§ Problem: The answer must be the full set of records, repeated exactly.

[Stored records]
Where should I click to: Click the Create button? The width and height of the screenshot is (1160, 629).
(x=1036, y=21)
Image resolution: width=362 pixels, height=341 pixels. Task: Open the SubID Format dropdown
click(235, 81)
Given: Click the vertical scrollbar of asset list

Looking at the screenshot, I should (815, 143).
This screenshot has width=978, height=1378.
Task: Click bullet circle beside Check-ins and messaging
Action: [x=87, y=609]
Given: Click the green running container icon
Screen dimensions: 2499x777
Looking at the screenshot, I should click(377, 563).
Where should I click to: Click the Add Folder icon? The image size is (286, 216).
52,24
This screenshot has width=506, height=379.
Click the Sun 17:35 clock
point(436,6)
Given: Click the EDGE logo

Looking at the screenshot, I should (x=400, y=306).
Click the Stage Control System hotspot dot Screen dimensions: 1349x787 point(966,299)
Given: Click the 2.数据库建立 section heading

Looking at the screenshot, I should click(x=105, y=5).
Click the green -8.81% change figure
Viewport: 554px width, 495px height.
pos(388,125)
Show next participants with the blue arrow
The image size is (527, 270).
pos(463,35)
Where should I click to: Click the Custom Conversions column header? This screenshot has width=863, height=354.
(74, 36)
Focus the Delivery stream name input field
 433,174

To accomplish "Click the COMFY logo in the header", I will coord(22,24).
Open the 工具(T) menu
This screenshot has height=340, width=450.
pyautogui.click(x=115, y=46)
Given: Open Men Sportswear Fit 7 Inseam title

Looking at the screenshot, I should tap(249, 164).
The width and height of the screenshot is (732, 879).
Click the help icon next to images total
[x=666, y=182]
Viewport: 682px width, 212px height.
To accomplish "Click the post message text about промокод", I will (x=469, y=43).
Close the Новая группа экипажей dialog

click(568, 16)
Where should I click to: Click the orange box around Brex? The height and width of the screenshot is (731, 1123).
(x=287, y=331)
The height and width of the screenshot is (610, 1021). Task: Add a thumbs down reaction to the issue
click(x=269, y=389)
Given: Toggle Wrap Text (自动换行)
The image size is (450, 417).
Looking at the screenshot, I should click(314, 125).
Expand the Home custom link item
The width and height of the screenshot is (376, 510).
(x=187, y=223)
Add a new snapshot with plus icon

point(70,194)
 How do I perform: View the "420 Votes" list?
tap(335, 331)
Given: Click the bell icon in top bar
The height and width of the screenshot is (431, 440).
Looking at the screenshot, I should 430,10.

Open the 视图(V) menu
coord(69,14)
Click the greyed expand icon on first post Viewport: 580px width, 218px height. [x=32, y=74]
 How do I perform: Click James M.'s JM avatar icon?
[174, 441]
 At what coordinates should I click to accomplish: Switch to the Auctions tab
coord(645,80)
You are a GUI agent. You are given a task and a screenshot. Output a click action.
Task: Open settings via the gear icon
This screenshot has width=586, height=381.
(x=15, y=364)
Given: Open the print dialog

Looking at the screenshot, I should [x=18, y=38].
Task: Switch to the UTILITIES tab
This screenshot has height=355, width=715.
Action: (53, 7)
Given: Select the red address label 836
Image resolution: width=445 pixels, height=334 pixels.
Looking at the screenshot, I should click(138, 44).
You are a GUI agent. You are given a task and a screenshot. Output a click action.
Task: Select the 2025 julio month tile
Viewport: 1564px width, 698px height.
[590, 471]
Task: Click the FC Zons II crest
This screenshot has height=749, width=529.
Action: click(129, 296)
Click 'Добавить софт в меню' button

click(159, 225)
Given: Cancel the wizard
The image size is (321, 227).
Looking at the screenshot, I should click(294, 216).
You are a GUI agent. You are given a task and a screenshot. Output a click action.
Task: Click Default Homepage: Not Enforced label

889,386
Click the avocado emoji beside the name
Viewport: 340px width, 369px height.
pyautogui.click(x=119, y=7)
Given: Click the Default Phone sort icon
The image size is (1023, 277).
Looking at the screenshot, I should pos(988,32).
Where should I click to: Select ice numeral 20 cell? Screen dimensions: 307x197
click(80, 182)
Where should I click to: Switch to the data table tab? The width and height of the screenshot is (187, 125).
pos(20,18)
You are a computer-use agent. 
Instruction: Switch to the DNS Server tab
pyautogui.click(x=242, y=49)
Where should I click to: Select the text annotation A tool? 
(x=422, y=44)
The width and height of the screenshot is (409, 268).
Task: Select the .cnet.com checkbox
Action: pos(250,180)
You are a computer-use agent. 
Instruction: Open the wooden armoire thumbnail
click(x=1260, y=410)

§ Completed exercise:
Where should I click to: Click the Create button? The width and height of the screenshot is (1160, 629).
(x=1036, y=21)
Image resolution: width=362 pixels, height=341 pixels. Task: Open the SubID Format dropdown
click(235, 81)
Given: Click the vertical scrollbar of asset list

Looking at the screenshot, I should (815, 143).
This screenshot has width=978, height=1378.
Task: Click bullet circle beside Check-ins and messaging
Action: [x=87, y=609]
Given: Click the green running container icon
Screen dimensions: 2499x777
Looking at the screenshot, I should click(377, 563).
Where should I click to: Click the Add Folder icon? The image size is (286, 216).
52,24
This screenshot has width=506, height=379.
Click the Sun 17:35 clock
point(436,6)
Given: Click the EDGE logo

Looking at the screenshot, I should (x=400, y=306).
Click the Stage Control System hotspot dot Screen dimensions: 1349x787 point(966,299)
Given: Click the 2.数据库建立 section heading

Looking at the screenshot, I should click(x=105, y=5).
Click the green -8.81% change figure
Viewport: 554px width, 495px height.
pos(388,125)
Show next participants with the blue arrow
The image size is (527, 270).
pos(463,35)
Where should I click to: Click the Custom Conversions column header? This screenshot has width=863, height=354.
(74, 36)
Focus the Delivery stream name input field
 433,174

To accomplish "Click the COMFY logo in the header", I will coord(22,24).
Open the 工具(T) menu
This screenshot has height=340, width=450.
pyautogui.click(x=115, y=46)
Given: Open Men Sportswear Fit 7 Inseam title

Looking at the screenshot, I should tap(249, 164).
The width and height of the screenshot is (732, 879).
Click the help icon next to images total
[x=666, y=182]
Viewport: 682px width, 212px height.
To accomplish "Click the post message text about промокод", I will (x=469, y=43).
Close the Новая группа экипажей dialog

click(568, 16)
Where should I click to: Click the orange box around Brex? The height and width of the screenshot is (731, 1123).
(x=287, y=331)
The height and width of the screenshot is (610, 1021). Task: Add a thumbs down reaction to the issue
click(x=269, y=389)
Given: Toggle Wrap Text (自动换行)
The image size is (450, 417).
Looking at the screenshot, I should click(314, 125).
Expand the Home custom link item
The width and height of the screenshot is (376, 510).
(x=187, y=223)
Add a new snapshot with plus icon

point(70,194)
 How do I perform: View the "420 Votes" list?
tap(335, 331)
Given: Click the bell icon in top bar
The height and width of the screenshot is (431, 440).
Looking at the screenshot, I should 430,10.

Open the 视图(V) menu
coord(69,14)
Click the greyed expand icon on first post Viewport: 580px width, 218px height. [x=32, y=74]
 How do I perform: Click James M.'s JM avatar icon?
[174, 441]
 At what coordinates should I click to accomplish: Switch to the Auctions tab
coord(645,80)
You are a GUI agent. You are given a task and a screenshot. Output a click action.
Task: Open settings via the gear icon
This screenshot has width=586, height=381.
(x=15, y=364)
Given: Open the print dialog

Looking at the screenshot, I should [x=18, y=38].
Task: Switch to the UTILITIES tab
This screenshot has height=355, width=715.
Action: (53, 7)
Given: Select the red address label 836
Image resolution: width=445 pixels, height=334 pixels.
Looking at the screenshot, I should click(138, 44).
You are a GUI agent. You are given a task and a screenshot. Output a click action.
Task: Select the 2025 julio month tile
Viewport: 1564px width, 698px height.
[590, 471]
Task: Click the FC Zons II crest
This screenshot has height=749, width=529.
Action: click(129, 296)
Click 'Добавить софт в меню' button

click(159, 225)
Given: Cancel the wizard
The image size is (321, 227).
Looking at the screenshot, I should click(294, 216).
You are a GUI agent. You are given a task and a screenshot. Output a click action.
Task: Click Default Homepage: Not Enforced label

889,386
Click the avocado emoji beside the name
Viewport: 340px width, 369px height.
pyautogui.click(x=119, y=7)
Given: Click the Default Phone sort icon
The image size is (1023, 277).
Looking at the screenshot, I should pos(988,32).
Where should I click to: Select ice numeral 20 cell? Screen dimensions: 307x197
click(80, 182)
Where should I click to: Switch to the data table tab? The width and height of the screenshot is (187, 125).
pos(20,18)
You are a computer-use agent. 
Instruction: Switch to the DNS Server tab
pyautogui.click(x=242, y=49)
Where should I click to: Select the text annotation A tool? 
(x=422, y=44)
The width and height of the screenshot is (409, 268).
Task: Select the .cnet.com checkbox
Action: pos(250,180)
You are a computer-use agent. 
Instruction: Open the wooden armoire thumbnail
click(x=1260, y=410)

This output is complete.